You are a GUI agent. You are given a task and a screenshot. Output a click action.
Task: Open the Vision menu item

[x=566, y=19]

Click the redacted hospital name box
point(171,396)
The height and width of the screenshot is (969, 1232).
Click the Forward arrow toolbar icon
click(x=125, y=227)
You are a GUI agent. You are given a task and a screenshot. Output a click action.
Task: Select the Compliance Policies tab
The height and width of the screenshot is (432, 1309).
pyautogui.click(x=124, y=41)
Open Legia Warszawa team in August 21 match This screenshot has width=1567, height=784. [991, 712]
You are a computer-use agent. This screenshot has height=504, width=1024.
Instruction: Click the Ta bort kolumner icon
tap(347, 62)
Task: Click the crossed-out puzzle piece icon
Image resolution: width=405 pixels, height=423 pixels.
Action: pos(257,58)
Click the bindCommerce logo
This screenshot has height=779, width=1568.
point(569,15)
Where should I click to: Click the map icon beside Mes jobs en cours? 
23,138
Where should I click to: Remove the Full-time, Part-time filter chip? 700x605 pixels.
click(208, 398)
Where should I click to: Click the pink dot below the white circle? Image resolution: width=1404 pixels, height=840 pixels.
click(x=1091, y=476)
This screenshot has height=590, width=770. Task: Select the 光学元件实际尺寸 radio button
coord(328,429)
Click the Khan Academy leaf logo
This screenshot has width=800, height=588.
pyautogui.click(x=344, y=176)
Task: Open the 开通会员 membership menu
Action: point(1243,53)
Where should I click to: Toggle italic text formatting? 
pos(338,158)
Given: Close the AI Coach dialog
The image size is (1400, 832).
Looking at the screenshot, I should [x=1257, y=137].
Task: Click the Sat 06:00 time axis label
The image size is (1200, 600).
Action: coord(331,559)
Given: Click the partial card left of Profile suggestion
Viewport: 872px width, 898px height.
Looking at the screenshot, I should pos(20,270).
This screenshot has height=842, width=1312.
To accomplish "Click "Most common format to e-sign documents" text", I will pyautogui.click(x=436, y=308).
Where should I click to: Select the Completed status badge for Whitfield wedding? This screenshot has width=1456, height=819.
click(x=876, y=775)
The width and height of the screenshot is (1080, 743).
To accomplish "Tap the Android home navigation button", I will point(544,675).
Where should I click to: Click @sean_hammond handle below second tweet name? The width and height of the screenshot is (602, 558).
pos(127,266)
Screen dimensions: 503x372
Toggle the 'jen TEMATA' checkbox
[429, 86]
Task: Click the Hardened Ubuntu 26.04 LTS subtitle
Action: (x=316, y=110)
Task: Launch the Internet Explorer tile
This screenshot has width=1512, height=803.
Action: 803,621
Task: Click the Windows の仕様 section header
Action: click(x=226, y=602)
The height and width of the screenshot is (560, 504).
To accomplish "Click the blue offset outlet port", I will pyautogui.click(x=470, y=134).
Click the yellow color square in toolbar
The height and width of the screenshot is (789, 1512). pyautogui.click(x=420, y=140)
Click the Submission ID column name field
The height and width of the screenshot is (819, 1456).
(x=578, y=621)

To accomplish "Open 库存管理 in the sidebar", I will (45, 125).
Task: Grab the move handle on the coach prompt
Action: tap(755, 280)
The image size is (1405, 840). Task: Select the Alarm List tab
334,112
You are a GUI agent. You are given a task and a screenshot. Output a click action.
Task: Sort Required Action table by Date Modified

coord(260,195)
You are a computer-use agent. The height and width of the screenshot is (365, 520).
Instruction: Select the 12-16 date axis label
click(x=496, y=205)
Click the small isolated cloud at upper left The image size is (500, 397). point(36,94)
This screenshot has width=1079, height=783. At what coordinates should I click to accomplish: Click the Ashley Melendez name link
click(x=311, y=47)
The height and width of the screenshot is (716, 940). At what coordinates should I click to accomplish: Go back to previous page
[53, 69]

....

What is required
Output all of the entries, exactly as they are written.

Solution below
You are a GUI agent. You are given a task and a screenshot. Output a click action.
Task: Open the Vision menu item

[x=566, y=19]

Click the redacted hospital name box
point(171,396)
The height and width of the screenshot is (969, 1232).
Click the Forward arrow toolbar icon
click(x=125, y=227)
You are a GUI agent. You are given a task and a screenshot. Output a click action.
Task: Select the Compliance Policies tab
The height and width of the screenshot is (432, 1309).
pyautogui.click(x=124, y=41)
Open Legia Warszawa team in August 21 match This screenshot has width=1567, height=784. [991, 712]
You are a computer-use agent. This screenshot has height=504, width=1024.
Instruction: Click the Ta bort kolumner icon
tap(347, 62)
Task: Click the crossed-out puzzle piece icon
Image resolution: width=405 pixels, height=423 pixels.
Action: pos(257,58)
Click the bindCommerce logo
This screenshot has height=779, width=1568.
point(569,15)
Where should I click to: Click the map icon beside Mes jobs en cours? 
23,138
Where should I click to: Remove the Full-time, Part-time filter chip? 700x605 pixels.
click(208, 398)
Where should I click to: Click the pink dot below the white circle? Image resolution: width=1404 pixels, height=840 pixels.
click(x=1091, y=476)
This screenshot has height=590, width=770. Task: Select the 光学元件实际尺寸 radio button
coord(328,429)
Click the Khan Academy leaf logo
This screenshot has width=800, height=588.
pyautogui.click(x=344, y=176)
Task: Open the 开通会员 membership menu
Action: point(1243,53)
Where should I click to: Toggle italic text formatting? 
pos(338,158)
Given: Close the AI Coach dialog
The image size is (1400, 832).
Looking at the screenshot, I should [x=1257, y=137].
Task: Click the Sat 06:00 time axis label
The image size is (1200, 600).
Action: coord(331,559)
Given: Click the partial card left of Profile suggestion
Viewport: 872px width, 898px height.
Looking at the screenshot, I should pos(20,270).
This screenshot has height=842, width=1312.
To accomplish "Click "Most common format to e-sign documents" text", I will pyautogui.click(x=436, y=308).
Where should I click to: Select the Completed status badge for Whitfield wedding? This screenshot has width=1456, height=819.
click(x=876, y=775)
The width and height of the screenshot is (1080, 743).
To accomplish "Tap the Android home navigation button", I will point(544,675).
Where should I click to: Click @sean_hammond handle below second tweet name? The width and height of the screenshot is (602, 558).
pos(127,266)
Screen dimensions: 503x372
Toggle the 'jen TEMATA' checkbox
[429, 86]
Task: Click the Hardened Ubuntu 26.04 LTS subtitle
Action: (x=316, y=110)
Task: Launch the Internet Explorer tile
This screenshot has width=1512, height=803.
Action: 803,621
Task: Click the Windows の仕様 section header
Action: click(x=226, y=602)
The height and width of the screenshot is (560, 504).
To accomplish "Click the blue offset outlet port", I will pyautogui.click(x=470, y=134).
Click the yellow color square in toolbar
The height and width of the screenshot is (789, 1512). pyautogui.click(x=420, y=140)
Click the Submission ID column name field
The height and width of the screenshot is (819, 1456).
(x=578, y=621)

To accomplish "Open 库存管理 in the sidebar", I will (45, 125).
Task: Grab the move handle on the coach prompt
Action: tap(755, 280)
The image size is (1405, 840). Task: Select the Alarm List tab
334,112
You are a GUI agent. You are given a task and a screenshot. Output a click action.
Task: Sort Required Action table by Date Modified

coord(260,195)
You are a computer-use agent. The height and width of the screenshot is (365, 520).
Instruction: Select the 12-16 date axis label
click(x=496, y=205)
Click the small isolated cloud at upper left The image size is (500, 397). point(36,94)
This screenshot has width=1079, height=783. At what coordinates should I click to accomplish: Click the Ashley Melendez name link
click(x=311, y=47)
The height and width of the screenshot is (716, 940). At what coordinates should I click to accomplish: Go back to previous page
[53, 69]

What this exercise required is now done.